- _EXTRAIT DU TEXTE_
--*--
D) L’APPEL DE P... A... ET DES MEMBRES DES GROUPES
[158] Au stade de l’autorisation, la juge a entériné la description des Groupes proposée par P... A... :
Toutes les personnes handicapées et/ou obèses résidant au Canada qui, sur un vol intérieur au Canada, ont dû payer à Air Canada ou à un mandataire autorisé d’Air Canada des frais additionnels pour la carte d’embarquement d’un accompagnateur nécessité par leur condition particulière et/ou pour un emplacement adapté à leur condition à bord d’un appareil d’Air Canada, et ce, entre le 5 décembre 2005 et le 5 décembre 2008.
et
Toutes les personnes physiques au Canada qui ont payé à Air Canada ou à un mandataire autorisé d’Air Canada des frais d’embarquement à bord d’un appareil d’Air Canada alors qu’elles accompagnaient une personne handicapée et/ou obèse au sens du premier paragraphe sur un vol intérieur au Canada.[118]
[159] Dans le jugement au fond, la juge a toutefois décidé de réduire la portée de l’action collective aux seules personnes ayant payé, au Québec, des frais additionnels pour leur embarquement dans un avion d’Air Canada. Bien qu’à l’étape préliminaire, la multiplicité des règles de droit applicables à la situation des Groupes ne créait pas un obstacle dirimant à l’autorisation recherchée[119], sur le fond, la juge a choisi de revoir sa décision sur la composition des Groupes puisque P... A... n’avait pas démontré le droit en vigueur dans chaque province et territoire du pays.
[160] Cette lacune dans la preuve et l’absence d’allégation à ce sujet empêchaient la juge de prendre connaissance d’office du droit étranger, et surtout d’apprécier sa compatibilité avec le droit québécois aux fins de trancher la responsabilité contractuelle d’Air Canada[120]. La juge écrit :
[49] Dans la mesure où, comme l’avance Air Canada, la common law ne permettait pas, contrairement au droit québécois, de fonder un recours civil sur la violation d’un droit protégé par les lois relatives aux droits et libertés de la personne, l’application des règles substantives québécoises aux situations contractuelles issues d’une autre province équivaudrait à leur accorder une portée extraterritoriale contraire au principe constitutionnel de la territorialité des lois provinciales. Dans un tel contexte, la situation des non-résidents ayant contracté avec Air Canada à l’extérieur du Québec se trouverait déterminée par le droit québécois alors qu’aucun lien de quelque sorte ne les rattache à celui-ci.[121]
[161] La juge a,
par ailleurs, ordonné que le recouvrement des réclamations se fasse de façon
individuelle puisque les données pancanadiennes tirées de la décision Norman
n’étaient pas suffisamment précises pour justifier un recouvrement collectif
pour les
membres des Groupes ayant payé leurs frais d’embarquement seulement au Québec[122].
--*--
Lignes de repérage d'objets
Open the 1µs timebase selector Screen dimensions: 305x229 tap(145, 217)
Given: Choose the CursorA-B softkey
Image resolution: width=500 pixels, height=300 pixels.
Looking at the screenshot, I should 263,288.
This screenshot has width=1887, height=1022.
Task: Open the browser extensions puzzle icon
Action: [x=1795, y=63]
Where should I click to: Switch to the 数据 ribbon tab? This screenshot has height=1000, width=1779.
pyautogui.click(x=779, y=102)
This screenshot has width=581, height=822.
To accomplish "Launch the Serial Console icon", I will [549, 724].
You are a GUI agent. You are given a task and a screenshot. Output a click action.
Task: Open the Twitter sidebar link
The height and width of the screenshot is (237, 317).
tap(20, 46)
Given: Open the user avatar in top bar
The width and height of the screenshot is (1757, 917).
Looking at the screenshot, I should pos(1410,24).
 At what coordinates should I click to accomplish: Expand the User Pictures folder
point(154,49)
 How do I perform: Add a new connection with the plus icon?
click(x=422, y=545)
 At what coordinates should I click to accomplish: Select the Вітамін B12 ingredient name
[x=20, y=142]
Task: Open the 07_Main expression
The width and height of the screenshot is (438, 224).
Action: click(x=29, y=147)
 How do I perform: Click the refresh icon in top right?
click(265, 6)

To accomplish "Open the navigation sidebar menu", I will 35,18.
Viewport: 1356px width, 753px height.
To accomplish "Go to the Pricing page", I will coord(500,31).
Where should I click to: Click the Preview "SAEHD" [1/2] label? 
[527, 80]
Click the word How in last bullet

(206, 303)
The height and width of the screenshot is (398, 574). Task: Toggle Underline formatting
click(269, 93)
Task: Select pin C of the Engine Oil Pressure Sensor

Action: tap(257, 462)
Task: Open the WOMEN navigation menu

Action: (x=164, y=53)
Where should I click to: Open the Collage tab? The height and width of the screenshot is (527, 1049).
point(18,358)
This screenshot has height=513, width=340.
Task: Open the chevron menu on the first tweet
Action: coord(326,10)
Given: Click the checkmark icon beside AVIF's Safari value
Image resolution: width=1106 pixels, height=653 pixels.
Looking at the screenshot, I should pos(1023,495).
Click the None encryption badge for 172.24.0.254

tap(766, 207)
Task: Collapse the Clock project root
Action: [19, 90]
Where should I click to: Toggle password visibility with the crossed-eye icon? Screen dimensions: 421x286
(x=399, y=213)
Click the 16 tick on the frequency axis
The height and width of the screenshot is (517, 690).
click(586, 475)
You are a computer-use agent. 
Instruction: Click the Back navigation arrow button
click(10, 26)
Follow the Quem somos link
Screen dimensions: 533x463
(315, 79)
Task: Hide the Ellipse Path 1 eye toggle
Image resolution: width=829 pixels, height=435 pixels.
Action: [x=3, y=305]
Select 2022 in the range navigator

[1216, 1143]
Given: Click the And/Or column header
--*--
- _CONSIGNES À SUIVRE_
**1)** D'après l'extrait du jugement, entre quelles dates les frais additionnels devaient-ils avoir été payés pour faire partie du premier groupe décrit ?
**2)** Recopiez fidèlement le passage de l'extrait du jugement, depuis « D) L’APPEL DE » jusqu'à « 5 décembre 2008. » inclusivement.
**3)** Selon l'extrait du jugement, pourquoi la juge a-t-elle ordonné que le recouvrement des réclamations se fasse de façon individuelle ?

- _CORRIGÉ DES EXERCICES_
**1)** Entre le 5 décembre 2005 et le 5 décembre 2008.

**2)**
D) L’APPEL DE P... A... ET DES MEMBRES DES GROUPES
[158] Au stade de l’autorisation, la juge a entériné la description des Groupes proposée par P... A... :
Toutes les personnes handicapées et/ou obèses résidant au Canada qui, sur un vol intérieur au Canada, ont dû payer à Air Canada ou à un mandataire autorisé d’Air Canada des frais additionnels pour la carte d’embarquement d’un accompagnateur nécessité par leur condition particulière et/ou pour un emplacement adapté à leur condition à bord d’un appareil d’Air Canada, et ce, entre le 5 décembre 2005 et le 5 décembre 2008.

**3)** Les données pancanadiennes tirées de la décision Norman n'étaient pas suffisamment précises pour justifier un recouvrement collectif pour les membres des Groupes ayant payé leurs frais d'embarquement seulement au Québec.